Requirement: The expected answer is the set of lines in the data below between the line holding "Where should I click to: Select" and the line holding "Select the Windows-HUB", inclusive, written out exactly.

* * * *

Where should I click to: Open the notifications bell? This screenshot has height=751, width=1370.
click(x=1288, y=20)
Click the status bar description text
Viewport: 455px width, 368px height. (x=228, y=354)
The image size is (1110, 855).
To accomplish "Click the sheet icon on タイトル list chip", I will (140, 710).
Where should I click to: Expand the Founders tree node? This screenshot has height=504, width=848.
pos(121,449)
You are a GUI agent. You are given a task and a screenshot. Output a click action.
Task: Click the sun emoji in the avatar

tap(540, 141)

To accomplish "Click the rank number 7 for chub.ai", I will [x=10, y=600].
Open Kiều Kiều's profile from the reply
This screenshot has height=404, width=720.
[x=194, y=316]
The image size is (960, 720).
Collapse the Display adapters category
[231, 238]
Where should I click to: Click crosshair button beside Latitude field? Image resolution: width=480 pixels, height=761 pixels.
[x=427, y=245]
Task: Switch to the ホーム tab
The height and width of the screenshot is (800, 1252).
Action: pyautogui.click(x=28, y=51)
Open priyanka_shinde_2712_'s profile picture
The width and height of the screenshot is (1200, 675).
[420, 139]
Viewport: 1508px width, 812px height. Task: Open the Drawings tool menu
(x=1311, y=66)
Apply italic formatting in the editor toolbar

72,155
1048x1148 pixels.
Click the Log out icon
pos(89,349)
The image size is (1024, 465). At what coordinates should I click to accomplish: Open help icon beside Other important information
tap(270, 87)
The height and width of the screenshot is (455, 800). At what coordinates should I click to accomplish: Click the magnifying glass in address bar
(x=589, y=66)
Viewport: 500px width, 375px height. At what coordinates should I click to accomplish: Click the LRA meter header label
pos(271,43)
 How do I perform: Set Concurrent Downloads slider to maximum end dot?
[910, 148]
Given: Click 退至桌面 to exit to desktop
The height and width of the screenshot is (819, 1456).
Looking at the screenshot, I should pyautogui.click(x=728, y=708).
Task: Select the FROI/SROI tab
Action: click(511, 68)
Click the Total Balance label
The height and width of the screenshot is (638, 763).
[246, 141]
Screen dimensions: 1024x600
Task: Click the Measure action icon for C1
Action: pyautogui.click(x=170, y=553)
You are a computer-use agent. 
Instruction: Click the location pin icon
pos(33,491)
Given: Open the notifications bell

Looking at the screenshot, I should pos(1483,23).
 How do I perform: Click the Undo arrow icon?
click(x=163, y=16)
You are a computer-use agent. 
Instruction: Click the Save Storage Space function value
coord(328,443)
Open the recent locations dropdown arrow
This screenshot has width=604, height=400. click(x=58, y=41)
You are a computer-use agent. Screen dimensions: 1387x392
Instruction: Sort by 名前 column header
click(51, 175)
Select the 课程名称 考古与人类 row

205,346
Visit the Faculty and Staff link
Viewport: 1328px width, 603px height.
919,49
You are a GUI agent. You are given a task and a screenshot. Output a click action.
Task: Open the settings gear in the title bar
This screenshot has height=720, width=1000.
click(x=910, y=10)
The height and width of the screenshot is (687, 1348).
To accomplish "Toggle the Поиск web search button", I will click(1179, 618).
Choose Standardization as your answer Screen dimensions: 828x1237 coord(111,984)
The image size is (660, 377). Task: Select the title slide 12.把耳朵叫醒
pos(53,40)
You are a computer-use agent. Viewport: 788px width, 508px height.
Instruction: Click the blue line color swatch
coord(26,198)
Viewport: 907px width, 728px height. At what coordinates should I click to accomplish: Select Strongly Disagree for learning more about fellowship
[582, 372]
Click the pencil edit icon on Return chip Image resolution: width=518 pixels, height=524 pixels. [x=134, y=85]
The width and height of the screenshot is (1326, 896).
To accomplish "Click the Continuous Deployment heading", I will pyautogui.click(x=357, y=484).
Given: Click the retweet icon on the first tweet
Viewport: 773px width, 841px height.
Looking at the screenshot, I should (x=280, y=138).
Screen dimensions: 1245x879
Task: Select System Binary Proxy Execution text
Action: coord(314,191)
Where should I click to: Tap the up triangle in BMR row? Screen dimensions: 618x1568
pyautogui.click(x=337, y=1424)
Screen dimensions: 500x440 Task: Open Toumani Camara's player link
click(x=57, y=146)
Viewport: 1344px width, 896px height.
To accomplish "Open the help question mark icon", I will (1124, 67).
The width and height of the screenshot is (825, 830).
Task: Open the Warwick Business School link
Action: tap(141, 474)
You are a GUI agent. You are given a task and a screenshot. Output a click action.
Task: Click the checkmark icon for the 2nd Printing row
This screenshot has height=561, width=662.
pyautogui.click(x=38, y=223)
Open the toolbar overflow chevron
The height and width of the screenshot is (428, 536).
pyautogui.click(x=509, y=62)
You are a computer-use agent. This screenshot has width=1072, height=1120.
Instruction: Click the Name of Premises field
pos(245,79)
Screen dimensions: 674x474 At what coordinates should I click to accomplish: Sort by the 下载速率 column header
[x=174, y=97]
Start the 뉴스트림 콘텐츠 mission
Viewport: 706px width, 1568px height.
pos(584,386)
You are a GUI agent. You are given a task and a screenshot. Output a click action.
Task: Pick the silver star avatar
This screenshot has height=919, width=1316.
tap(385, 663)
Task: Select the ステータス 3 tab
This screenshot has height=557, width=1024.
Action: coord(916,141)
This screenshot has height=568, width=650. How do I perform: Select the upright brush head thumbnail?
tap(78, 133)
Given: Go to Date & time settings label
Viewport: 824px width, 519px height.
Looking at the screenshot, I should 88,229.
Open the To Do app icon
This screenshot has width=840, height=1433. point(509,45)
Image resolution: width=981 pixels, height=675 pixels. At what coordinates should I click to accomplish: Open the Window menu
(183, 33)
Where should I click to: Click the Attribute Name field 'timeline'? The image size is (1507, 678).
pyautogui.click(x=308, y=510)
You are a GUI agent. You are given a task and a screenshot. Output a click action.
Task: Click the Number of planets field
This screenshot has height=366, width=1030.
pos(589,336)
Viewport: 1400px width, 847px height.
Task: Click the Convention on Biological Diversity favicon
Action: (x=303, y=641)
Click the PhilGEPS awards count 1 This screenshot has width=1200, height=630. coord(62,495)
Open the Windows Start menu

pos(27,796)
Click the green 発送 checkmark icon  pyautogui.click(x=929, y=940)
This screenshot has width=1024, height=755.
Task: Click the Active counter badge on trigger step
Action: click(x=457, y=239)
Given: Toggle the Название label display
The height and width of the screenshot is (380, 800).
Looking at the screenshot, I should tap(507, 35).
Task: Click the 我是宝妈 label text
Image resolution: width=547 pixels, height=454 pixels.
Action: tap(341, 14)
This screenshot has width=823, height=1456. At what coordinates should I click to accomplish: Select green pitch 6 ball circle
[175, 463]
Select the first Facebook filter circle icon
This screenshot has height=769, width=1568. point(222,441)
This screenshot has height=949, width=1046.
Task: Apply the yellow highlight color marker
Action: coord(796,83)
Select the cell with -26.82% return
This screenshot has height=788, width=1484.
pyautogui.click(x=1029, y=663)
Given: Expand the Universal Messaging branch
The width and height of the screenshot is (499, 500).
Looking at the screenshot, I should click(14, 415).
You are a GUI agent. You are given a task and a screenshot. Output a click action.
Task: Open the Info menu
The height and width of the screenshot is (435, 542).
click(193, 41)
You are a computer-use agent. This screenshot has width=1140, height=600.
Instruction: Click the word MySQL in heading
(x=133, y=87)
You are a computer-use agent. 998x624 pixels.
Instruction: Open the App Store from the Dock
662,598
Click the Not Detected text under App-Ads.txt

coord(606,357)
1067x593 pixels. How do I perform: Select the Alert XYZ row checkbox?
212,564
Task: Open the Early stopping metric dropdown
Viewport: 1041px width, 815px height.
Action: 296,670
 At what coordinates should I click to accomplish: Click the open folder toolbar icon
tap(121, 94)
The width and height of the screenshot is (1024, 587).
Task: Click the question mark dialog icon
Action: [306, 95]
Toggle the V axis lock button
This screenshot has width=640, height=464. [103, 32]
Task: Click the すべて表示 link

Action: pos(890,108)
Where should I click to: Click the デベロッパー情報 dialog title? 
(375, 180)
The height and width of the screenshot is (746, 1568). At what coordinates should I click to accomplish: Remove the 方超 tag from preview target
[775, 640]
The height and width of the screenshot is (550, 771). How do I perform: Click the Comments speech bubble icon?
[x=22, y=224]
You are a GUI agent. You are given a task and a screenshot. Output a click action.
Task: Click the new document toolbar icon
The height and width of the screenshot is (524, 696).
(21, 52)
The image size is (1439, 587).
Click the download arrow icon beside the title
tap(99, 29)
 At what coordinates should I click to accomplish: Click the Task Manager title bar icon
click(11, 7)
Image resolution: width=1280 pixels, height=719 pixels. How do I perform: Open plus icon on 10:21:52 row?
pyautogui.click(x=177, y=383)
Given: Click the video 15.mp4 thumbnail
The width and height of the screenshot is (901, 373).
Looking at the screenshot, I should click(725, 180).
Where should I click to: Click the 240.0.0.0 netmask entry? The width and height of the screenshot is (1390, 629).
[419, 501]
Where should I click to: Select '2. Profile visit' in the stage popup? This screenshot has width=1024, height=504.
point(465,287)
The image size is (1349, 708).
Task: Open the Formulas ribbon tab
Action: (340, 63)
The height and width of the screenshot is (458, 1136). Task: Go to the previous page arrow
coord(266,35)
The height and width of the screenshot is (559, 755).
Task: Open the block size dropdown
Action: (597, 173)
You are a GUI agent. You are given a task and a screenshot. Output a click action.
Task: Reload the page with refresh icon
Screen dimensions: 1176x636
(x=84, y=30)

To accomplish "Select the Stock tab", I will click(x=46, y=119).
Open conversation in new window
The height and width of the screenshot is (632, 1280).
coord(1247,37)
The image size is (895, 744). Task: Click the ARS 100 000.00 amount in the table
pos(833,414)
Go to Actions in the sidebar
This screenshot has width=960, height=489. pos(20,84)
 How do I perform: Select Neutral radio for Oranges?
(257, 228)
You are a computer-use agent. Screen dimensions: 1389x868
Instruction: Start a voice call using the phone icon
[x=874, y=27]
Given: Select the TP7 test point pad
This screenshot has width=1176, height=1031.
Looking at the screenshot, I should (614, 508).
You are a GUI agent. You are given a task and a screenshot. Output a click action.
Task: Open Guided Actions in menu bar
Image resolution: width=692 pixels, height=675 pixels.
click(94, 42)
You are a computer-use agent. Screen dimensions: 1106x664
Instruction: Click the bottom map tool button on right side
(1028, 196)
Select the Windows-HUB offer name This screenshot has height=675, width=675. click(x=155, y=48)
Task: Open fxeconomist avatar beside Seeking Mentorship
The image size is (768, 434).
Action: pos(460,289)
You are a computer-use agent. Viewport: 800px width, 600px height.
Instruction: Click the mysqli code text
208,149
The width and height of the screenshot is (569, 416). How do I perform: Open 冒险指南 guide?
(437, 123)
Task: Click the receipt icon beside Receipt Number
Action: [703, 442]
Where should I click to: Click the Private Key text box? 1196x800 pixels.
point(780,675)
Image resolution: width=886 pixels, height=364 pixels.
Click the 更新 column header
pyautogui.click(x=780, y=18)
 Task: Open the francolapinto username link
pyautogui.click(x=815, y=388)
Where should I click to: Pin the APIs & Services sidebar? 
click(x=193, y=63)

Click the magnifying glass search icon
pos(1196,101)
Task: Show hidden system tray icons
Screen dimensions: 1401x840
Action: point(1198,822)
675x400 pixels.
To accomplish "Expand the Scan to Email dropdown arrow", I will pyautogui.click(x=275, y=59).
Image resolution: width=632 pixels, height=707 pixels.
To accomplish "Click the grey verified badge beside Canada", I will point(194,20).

* * * *

Exercise output:
Where should I click to: Select '2. Profile visit' in the stage popup? This screenshot has width=1024, height=504.
point(465,287)
The image size is (1349, 708).
Task: Open the Formulas ribbon tab
Action: (340, 63)
The height and width of the screenshot is (458, 1136). Task: Go to the previous page arrow
coord(266,35)
The height and width of the screenshot is (559, 755).
Task: Open the block size dropdown
Action: (597, 173)
You are a GUI agent. You are given a task and a screenshot. Output a click action.
Task: Reload the page with refresh icon
Screen dimensions: 1176x636
(x=84, y=30)

To accomplish "Select the Stock tab", I will click(x=46, y=119).
Open conversation in new window
The height and width of the screenshot is (632, 1280).
coord(1247,37)
The image size is (895, 744). Task: Click the ARS 100 000.00 amount in the table
pos(833,414)
Go to Actions in the sidebar
This screenshot has width=960, height=489. pos(20,84)
 How do I perform: Select Neutral radio for Oranges?
(257, 228)
You are a computer-use agent. Screen dimensions: 1389x868
Instruction: Start a voice call using the phone icon
[x=874, y=27]
Given: Select the TP7 test point pad
This screenshot has width=1176, height=1031.
Looking at the screenshot, I should (614, 508).
You are a GUI agent. You are given a task and a screenshot. Output a click action.
Task: Open Guided Actions in menu bar
Image resolution: width=692 pixels, height=675 pixels.
click(94, 42)
You are a computer-use agent. Screen dimensions: 1106x664
Instruction: Click the bottom map tool button on right side
(1028, 196)
Select the Windows-HUB offer name This screenshot has height=675, width=675. click(x=155, y=48)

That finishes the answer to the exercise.